Page excerpt:
How do the Pros do Data Analysis?

By: Diego Bustamante and William-Elijah Clark

INTRODUCTION

As technology continues to evolve, the infrastructure needed to run this technology gets more and more sophisticated. Processes and tasks carried out by personal computers, smartphones, and appliances are increasingly automated and run with minimal input from the user. This is made possible through code that is developed with one or more computer programming languages.  However, with the increase in the quantity of software and programming applications, the demand for programmers and the number of languages they are required to learn has increased.  Furthermore, many employers now require skills in data analysis and computer programming as prerequisites for job applications.  In this blog post, we will discuss the most in demand languages in the market and give a brief explanation of each.  (Grand Canyon University 2020; Jiidee 2020; Meinke 2020; University of California – Berkeley, n.d.) 

PROGRAMMING LANGUAGES

1. Python

Designed by Guido Van Rossum in 1991, Python is an “object oriented and high-performance programming language used for general purpose programming”. Python currently ranks as the number one programming language in average yearly salary ($119,000) and is the most in-demand language on job postings per year (50,000).  Python is most commonly used for web development, data science, and scripting, although it has applicability in a variety of disciplines and fields. 

Pros: Python is easily extendable to other programming languages (i.e. C++) and its simpler code can often be read and used by other programming languages.  It also contains extensive libraries and packages, resulting in less coding required for the user. Python is also free to install as an open source software.

Cons: Due to its simpler code, Python utilizes a large amount of memory. This renders it disadvantageous for developing mobile applications or applications where memory optimization is needed (such as web browsers). There are also speed limitations with Python due to it being an interpreted language, meaning it will have a higher execution time than other software.  (Data Flair, n.d.; Levy 2020; Python Software Foundation 2001; Sugi 2018)

2. R

R is an open-source programming language that is specifically designed for complex statistical analysis. It was originally developed by Ross Ihaka and Robert Gentleman in the early 1990s at the University of Auckland in New Zealand. There are currently over 10,000 different packages that can be installed into it. You can code directly into R’s default graphical user interface (GUI), or you can use R within an integrated development environment (IDE) such as RStudio. R will also work with an assortment of code editors such as Notepad++, Visual Code Studio, or Jupyter Notebooks. R is widely used in academic research, although it has become more popular in the private sector within the past decade.

[Rows from a dataset]
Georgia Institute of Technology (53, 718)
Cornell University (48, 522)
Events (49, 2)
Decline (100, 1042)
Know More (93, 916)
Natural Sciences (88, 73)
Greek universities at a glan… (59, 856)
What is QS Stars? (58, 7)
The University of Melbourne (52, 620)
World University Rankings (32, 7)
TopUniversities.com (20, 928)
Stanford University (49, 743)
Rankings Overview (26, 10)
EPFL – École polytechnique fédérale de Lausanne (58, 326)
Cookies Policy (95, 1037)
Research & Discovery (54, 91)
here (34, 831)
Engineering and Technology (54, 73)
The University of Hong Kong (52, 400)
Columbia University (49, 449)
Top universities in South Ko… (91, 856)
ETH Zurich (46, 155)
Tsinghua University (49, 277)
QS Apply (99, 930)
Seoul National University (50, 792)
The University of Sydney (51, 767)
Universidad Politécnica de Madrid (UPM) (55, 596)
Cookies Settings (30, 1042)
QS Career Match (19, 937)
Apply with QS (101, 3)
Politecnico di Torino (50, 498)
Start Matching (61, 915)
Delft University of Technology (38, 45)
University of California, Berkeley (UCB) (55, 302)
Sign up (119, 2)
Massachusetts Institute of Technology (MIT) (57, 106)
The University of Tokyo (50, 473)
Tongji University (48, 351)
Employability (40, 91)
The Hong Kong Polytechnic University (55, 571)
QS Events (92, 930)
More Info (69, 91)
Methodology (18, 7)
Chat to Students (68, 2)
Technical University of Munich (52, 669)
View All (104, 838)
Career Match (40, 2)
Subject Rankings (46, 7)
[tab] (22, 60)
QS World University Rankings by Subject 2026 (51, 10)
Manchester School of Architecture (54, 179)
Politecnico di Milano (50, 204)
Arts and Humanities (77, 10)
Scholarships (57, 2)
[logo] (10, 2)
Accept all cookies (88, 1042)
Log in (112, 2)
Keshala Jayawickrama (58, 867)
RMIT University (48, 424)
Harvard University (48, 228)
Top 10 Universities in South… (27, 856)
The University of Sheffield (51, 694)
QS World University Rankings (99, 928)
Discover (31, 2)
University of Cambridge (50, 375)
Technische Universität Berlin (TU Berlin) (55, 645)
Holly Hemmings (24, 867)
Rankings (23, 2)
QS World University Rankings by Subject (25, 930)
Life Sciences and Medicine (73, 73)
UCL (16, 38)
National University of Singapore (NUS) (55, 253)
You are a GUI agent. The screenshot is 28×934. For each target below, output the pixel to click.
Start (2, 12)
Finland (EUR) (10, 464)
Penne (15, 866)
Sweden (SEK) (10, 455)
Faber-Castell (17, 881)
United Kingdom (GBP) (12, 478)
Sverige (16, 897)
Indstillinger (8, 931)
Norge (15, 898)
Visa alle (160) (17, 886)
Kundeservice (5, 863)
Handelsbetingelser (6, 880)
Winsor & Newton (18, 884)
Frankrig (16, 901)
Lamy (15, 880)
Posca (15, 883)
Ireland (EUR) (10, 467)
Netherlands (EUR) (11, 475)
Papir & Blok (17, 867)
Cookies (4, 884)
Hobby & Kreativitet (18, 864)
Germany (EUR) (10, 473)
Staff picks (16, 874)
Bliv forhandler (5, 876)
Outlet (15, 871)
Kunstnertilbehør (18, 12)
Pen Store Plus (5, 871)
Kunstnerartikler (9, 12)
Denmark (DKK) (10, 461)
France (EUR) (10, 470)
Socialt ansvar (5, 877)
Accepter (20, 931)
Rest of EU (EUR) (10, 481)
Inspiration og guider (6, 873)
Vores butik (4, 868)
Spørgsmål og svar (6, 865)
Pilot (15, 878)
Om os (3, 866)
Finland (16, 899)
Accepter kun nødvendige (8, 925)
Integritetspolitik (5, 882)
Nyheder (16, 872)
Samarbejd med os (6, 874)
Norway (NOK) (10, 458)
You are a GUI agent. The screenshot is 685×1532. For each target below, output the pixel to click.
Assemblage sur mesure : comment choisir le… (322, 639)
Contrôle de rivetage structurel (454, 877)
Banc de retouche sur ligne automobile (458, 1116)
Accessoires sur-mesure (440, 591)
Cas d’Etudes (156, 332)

Tasks to carry out:
• A. Transcribe the listing from its first line through the line containing "EPFL – École", with both of those lines included.
• B. Pick up the blog post on programming languages after its final sentence and write the next part.
The listing has no connection to the blog post on programming languages.

Expected answers:
• A.
Georgia Institute of Technology (53, 718)
Cornell University (48, 522)
Events (49, 2)
Decline (100, 1042)
Know More (93, 916)
Natural Sciences (88, 73)
Greek universities at a glan… (59, 856)
What is QS Stars? (58, 7)
The University of Melbourne (52, 620)
World University Rankings (32, 7)
TopUniversities.com (20, 928)
Stanford University (49, 743)
Rankings Overview (26, 10)
EPFL – École polytechnique fédérale de Lausanne (58, 326)

• B.
Pros: R is open-source and can be modified with self-coded packages if you can code in C.  R is also good at generating statistical graphs.  There is also extensive documentation on how to utilize R for different types of statistical analysis.

Cons: Some more obscure R packages may not be as functional as more well-known ones. Also, possible mathematical discrepancies in results may (very rarely) occur between different program consoles for R. Finally, the processing speed of R is slower than MATLAB and Python. (Data Flair, n.d.; Hornik 2021; The R Foundation, n.d.)

3. SQL

SQL (Structured Query Language) is a programming language used to access information from databases and pull information out of the databases that it interfaces with. It was originally developed by IBM in the early 1970s. SQL can also be used to concatenate multiple forms of data pulled from a database to create a single dataset, as well as do some minor data manipulation such as adding variables together.

Pros: SQL is an open source software that boasts easy-to-learn syntax and extensive help documentation. It requires very few lines of code to implement functions and can be called and used within several other programming languages (e.g., Python, R, SAS). SQL is used in almost every single industry.

Cons: SQL may not interface with certain proprietary databases without additional code modifications. SQL also cannot analyze data on its own and requires the use of another programming language for data analysis. (International Organization for Standardization 2016; Laine, n.d.; Srivastava 2021)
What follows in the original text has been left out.